Rolls-Royce Phantom V
The Phantom V is a large, ultra-exclusive four-door saloon that was made by Rolls-Royce Motor Cars from 1959 to 1968. Based on the Silver Cloud II, it shared a V8 engine and General Motors Hydramatic automatic gearbox with its smaller sibling. Rolls-Royce assembled the cars' chassis and drivetrains with bodies made to standard designs by coachbuilders H. J. Mulliner, Park Ward, and James Young, former vendors absorbed by Rolls-Royce.
The engine was a 6,230 cc 90-degree V8 with twin SU carburetors, coupled to a 4-speed automatic transmission. The car had massive drum brakes and a wheelbase of 3,683 mm. Four speed automatic transmission and power assisted steering were standard.
From 1963 onward the Silver Cloud III's 7% more powerful engine and new front wings incorporating the latter's quad headlamps were fitted.
A total of 516 Phantom V's were made. Owners included Queen Elizabeth II and her mother, Queen Elizabeth, the Queen Mother. Those owned by Elizabeth II were official state cars, adapted for that purposed with a flag staff and illuminated heraldic shield above the windscreen. Having been retired from active service in 2002, both are now on public display: one in the royal motor museum at Sandringham, and the other in the special garage aboard HMY Britannia in Leith, Edinburgh.
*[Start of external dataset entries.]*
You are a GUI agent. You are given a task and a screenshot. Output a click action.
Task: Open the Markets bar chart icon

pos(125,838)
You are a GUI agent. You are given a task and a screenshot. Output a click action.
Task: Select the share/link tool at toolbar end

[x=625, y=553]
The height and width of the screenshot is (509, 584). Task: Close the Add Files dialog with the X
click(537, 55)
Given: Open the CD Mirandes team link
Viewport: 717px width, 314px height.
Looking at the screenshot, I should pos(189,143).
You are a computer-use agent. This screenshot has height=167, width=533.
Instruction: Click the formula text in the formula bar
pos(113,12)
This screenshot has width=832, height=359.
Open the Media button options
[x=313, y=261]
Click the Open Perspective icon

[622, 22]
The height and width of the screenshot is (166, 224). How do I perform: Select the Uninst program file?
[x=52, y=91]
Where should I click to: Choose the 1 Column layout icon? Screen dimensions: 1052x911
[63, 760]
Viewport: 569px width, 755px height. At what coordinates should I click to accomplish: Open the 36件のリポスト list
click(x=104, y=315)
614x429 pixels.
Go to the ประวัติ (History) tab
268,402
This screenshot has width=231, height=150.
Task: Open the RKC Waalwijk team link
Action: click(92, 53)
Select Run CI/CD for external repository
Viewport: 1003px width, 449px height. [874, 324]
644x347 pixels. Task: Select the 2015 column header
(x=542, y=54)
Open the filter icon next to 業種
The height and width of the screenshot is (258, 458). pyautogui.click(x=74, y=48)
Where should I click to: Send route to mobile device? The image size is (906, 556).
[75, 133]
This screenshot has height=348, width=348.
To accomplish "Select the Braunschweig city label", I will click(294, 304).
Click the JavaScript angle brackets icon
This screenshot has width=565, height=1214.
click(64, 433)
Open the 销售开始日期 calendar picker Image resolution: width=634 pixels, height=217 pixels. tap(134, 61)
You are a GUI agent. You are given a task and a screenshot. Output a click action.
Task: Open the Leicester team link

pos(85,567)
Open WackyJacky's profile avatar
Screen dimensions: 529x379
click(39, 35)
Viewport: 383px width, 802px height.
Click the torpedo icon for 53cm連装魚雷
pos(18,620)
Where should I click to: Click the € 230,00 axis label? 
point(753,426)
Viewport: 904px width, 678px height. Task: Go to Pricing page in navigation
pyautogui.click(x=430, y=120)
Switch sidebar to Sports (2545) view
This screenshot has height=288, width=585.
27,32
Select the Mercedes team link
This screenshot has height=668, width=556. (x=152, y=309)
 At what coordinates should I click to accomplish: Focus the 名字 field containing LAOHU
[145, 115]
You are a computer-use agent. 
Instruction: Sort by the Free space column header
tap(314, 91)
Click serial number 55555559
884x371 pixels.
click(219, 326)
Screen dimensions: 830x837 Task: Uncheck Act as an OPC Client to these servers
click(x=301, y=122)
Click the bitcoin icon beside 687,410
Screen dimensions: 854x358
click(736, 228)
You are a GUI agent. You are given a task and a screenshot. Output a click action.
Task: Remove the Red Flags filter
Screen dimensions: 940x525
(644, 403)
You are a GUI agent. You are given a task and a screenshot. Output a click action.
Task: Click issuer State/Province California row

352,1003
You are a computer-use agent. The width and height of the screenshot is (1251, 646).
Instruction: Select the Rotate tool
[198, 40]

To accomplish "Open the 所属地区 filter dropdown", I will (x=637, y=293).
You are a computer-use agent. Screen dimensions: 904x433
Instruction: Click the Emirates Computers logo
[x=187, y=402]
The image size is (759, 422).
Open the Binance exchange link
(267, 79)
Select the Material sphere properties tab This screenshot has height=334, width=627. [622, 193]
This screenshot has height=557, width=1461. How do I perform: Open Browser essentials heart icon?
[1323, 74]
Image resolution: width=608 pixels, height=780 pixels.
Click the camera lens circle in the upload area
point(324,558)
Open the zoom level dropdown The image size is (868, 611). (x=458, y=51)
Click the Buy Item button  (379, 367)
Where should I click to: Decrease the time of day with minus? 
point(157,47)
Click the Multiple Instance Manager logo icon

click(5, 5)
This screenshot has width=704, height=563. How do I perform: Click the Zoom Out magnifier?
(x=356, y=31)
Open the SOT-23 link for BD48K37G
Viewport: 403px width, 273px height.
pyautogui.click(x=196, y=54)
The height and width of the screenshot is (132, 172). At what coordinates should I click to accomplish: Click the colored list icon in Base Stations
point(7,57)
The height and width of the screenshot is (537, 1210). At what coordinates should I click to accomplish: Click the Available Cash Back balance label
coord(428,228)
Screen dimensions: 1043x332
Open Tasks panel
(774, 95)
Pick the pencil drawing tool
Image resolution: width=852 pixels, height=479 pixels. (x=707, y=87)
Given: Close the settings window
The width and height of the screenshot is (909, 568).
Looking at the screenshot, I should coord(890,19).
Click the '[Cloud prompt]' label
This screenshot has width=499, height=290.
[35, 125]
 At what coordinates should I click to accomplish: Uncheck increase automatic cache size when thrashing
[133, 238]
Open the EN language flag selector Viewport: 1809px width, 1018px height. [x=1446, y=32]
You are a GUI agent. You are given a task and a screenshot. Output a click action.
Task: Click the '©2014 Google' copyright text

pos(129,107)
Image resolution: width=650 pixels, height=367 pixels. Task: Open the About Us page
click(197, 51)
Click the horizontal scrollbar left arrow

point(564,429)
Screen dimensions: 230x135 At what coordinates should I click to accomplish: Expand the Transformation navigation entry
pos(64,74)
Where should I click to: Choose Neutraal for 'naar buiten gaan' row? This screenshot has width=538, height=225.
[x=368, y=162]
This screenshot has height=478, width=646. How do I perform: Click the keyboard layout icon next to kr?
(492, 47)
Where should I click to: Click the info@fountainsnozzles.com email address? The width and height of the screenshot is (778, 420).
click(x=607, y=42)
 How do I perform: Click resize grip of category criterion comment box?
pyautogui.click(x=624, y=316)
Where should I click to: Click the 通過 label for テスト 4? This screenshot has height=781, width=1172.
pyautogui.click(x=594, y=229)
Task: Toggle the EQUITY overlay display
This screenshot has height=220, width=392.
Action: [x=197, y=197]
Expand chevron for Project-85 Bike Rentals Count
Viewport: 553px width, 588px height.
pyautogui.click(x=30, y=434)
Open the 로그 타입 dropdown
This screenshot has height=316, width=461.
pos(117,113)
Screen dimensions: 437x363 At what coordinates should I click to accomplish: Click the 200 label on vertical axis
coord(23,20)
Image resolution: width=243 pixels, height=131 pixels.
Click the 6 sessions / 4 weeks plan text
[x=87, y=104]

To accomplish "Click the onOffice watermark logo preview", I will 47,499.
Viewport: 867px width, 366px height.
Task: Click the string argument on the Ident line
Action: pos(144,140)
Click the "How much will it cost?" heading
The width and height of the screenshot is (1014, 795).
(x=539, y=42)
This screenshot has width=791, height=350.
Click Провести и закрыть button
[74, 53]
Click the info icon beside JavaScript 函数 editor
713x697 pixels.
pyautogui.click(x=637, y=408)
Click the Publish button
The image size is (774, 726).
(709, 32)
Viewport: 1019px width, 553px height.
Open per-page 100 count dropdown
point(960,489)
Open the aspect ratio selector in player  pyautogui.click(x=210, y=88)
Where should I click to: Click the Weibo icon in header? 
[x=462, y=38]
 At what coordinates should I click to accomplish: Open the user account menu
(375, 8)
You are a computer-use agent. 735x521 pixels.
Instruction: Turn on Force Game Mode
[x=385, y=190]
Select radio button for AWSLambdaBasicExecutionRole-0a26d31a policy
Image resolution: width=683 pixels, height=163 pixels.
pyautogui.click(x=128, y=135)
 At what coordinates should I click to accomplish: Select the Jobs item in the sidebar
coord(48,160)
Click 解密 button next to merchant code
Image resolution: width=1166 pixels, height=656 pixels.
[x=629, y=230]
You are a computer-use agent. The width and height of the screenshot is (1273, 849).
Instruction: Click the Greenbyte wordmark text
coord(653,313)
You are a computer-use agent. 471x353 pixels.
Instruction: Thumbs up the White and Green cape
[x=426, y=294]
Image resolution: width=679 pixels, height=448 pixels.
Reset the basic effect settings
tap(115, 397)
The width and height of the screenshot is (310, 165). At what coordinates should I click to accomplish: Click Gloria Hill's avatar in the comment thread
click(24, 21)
Rolls Royce Phantom V side view
The Governor of Hong Kong used a Rolls-Royce Phantom V for ceremonial occasions. It was removed from Hong Kong by the Royal Navy immediately following the handover to China on 1 July 1997.
Mohammad Reza Pahlavi, the Shah of Iran, was another one of the people who owned an example of this car. Since his exile, the car has been kept in his royal residence in Tehran and is occasionally shown to the public among the other luxurious cars owned by the Shah, including a unique Rolls-Royce Phantom VI and a Phantom IV.
King Olav V of Norway owned a 1962 limousine as a state car. Yugoslav president Josip Broz Tito owned a private Rolls-Royce Phantom V.
Then Beatle John Lennon's Phantom V, a 1960s counter-culture icon, came from the factory finished in white, with Lennon commissioning the custom paint job atop it in the style of a Romany gypsy wagon (not "psychedelic" as often referenced).